La ley trans, una agresión a los menores de edad

Pedro Sánchez debe frenar, sin dilación ni ambages, una ley que agrede a los niños, ataca a la condición humana y pone en peligro la salud física y mental de los más indefensos.

Aunque está pendiente de aprobación parlamentaria, que ojalá no llegue nunca, el anteproyecto de ley trans impulsado por el Gobierno ya es una realidad, no ejecutiva pero firme, que transforma en un inexistente derecho el delirio ideológico del Ministerio de Igualdad, con el beneplácito de Pedro Sánchez y del conjunto del PSOE.

La norma no es solo un despropósito, también es un ataque a la condición humana e, incluso, una agresión a la infancia: permite el cambio de sexo a partir de los 12 años con permiso judicial; entre los 12 y los 14 con autorización de los tutores o de un sustituto designado por los tribunales y, desde los 16 años, sin la mediación de nadie.

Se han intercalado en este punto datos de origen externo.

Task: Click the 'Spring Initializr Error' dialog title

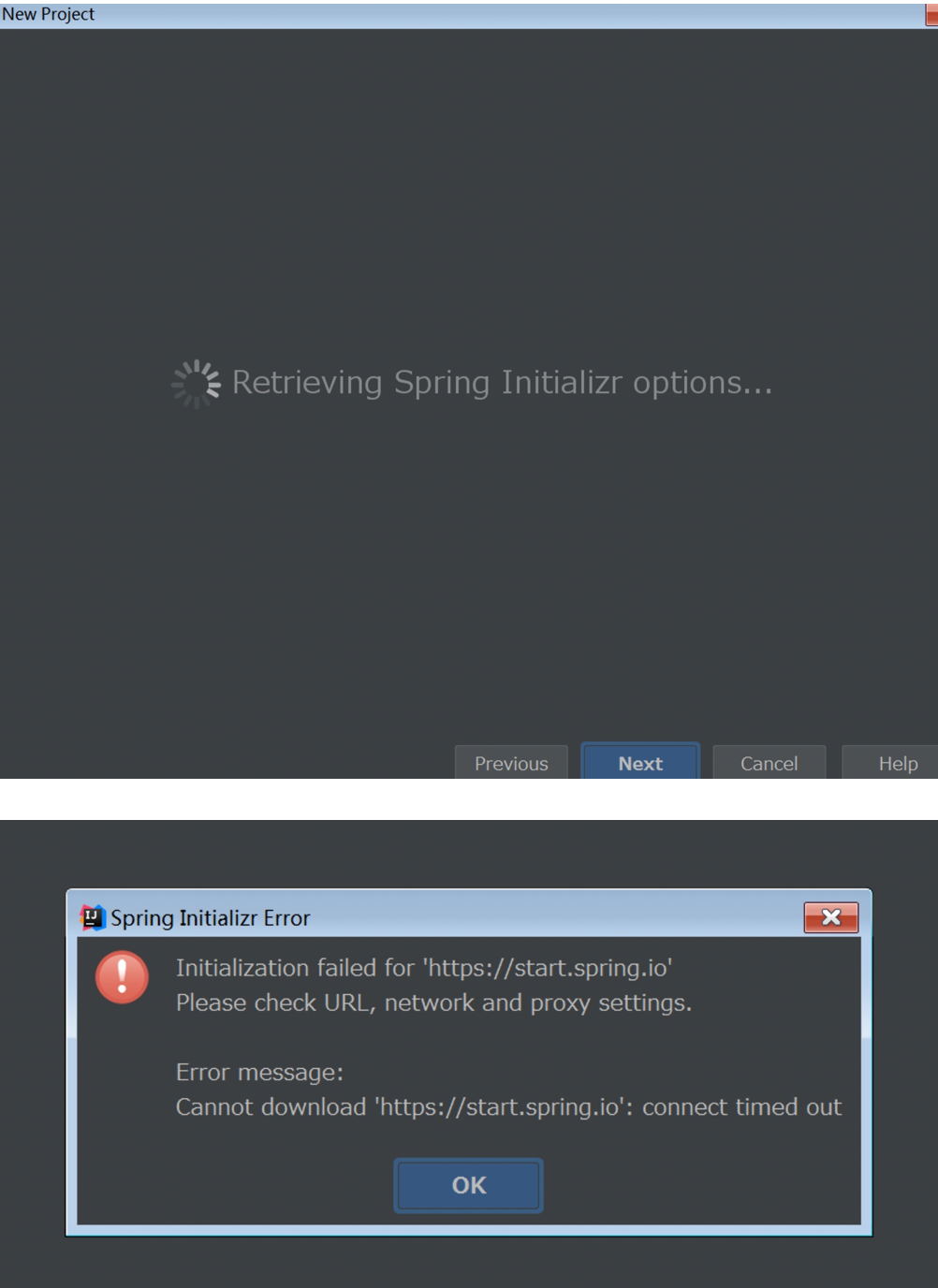Action: (211, 918)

Y consiente, también, de que cualquier adulto se cambie de género y de nombre con el simple trámite administrativo de acudir a una ventanilla del Registro Civil, donde un funcionario se limitará a oficializar la frívola metamorfosis, con el quebranto que eso causa en infinitos órdenes de la vida, desde los económicos hasta los penales pasando por los deportivos o los civiles.

La airada reacción del movimiento feminista clásico, más que justificada, puede frenar esta afrenta al sentido común, que no obstante sigue en trámite: no tiene sentido que a las mujeres les haya costado décadas lograr la igualdad, al menos sobre el papel, y que ahora cualquiera pueda ostentar esa condición acudiendo a un simple registro, por razones que pueden ser además perversas.

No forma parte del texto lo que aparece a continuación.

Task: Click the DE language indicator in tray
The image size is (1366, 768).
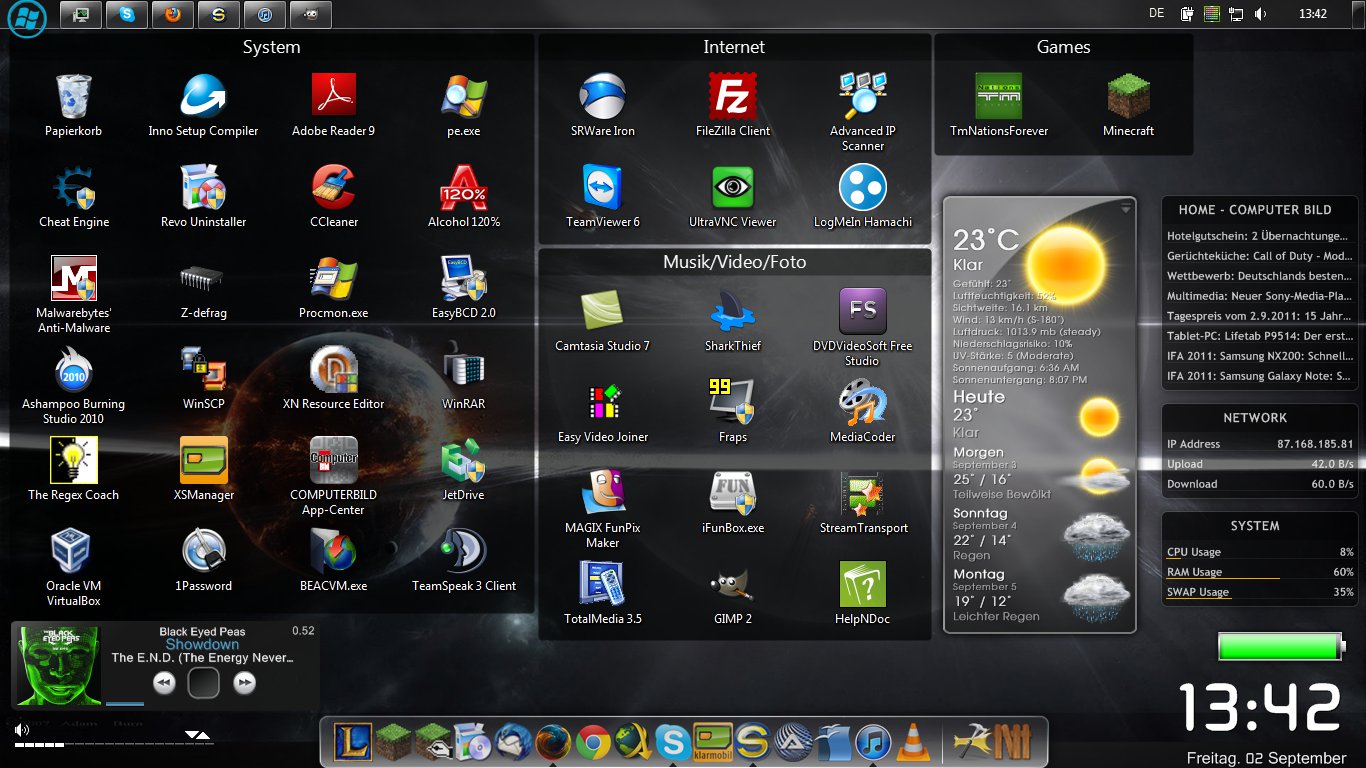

Pero si la ley en su conjunto es una barbaridad, en el caso de los menores de edad es inhumana. En lugar de atender la disforia como se merece, desde la evidencia científica de que la inmadurez explica hasta el 80 por ciento de los casos y demuestra que se pasa al alcanzar la plenitud, la esconde para consagrar tratamientos hormonales, cuando no mutilaciones físicas, de carácter irreversible y peligrosas para la salud.

Poner en riesgo la vida de los menores, aumentando su confusión cuando no poniéndola de moda, es un acto de salvajismo institucionalizado que responde a la misma visión inhumana del Gobierno en toda su legislación más infumable: la que se adentra en las relaciones íntimas para intervenirlas con la excusa de mitigar las agresiones sexuales; la que intenta convertir la maternidad en un estorbo para la realización plena de la verdadera mujer o la que ofrece una inyección a los enfermos para acabar con sus vidas.

No estamos, pues, ante un conjunto de leyes simplemente desacertadas, fruto de una concepción errónea del ser humano y de una visión ideológica avanzada que intenta atender las expectativas de grupos minoritarios pero existentes.

Al contrario, asistimos en directo a un proyecto de ingeniería social que aspira a reinventar la propia condición humana para generar problemas inexistentes a los que ofrecer soluciones absurdas a cambio de modelar conciencias y adaptarlas a un objetivo político.

Parar esto no debiera depender de credos políticos ni filiaciones partidistas, sino de un sentido común elemental que no parece existir en el Gobierno. Porque una cosa es que existan ministras sectarias como Montero y otra, más grave, que el propio presidente alimente sus desvaríos y los inscriba en el BOE.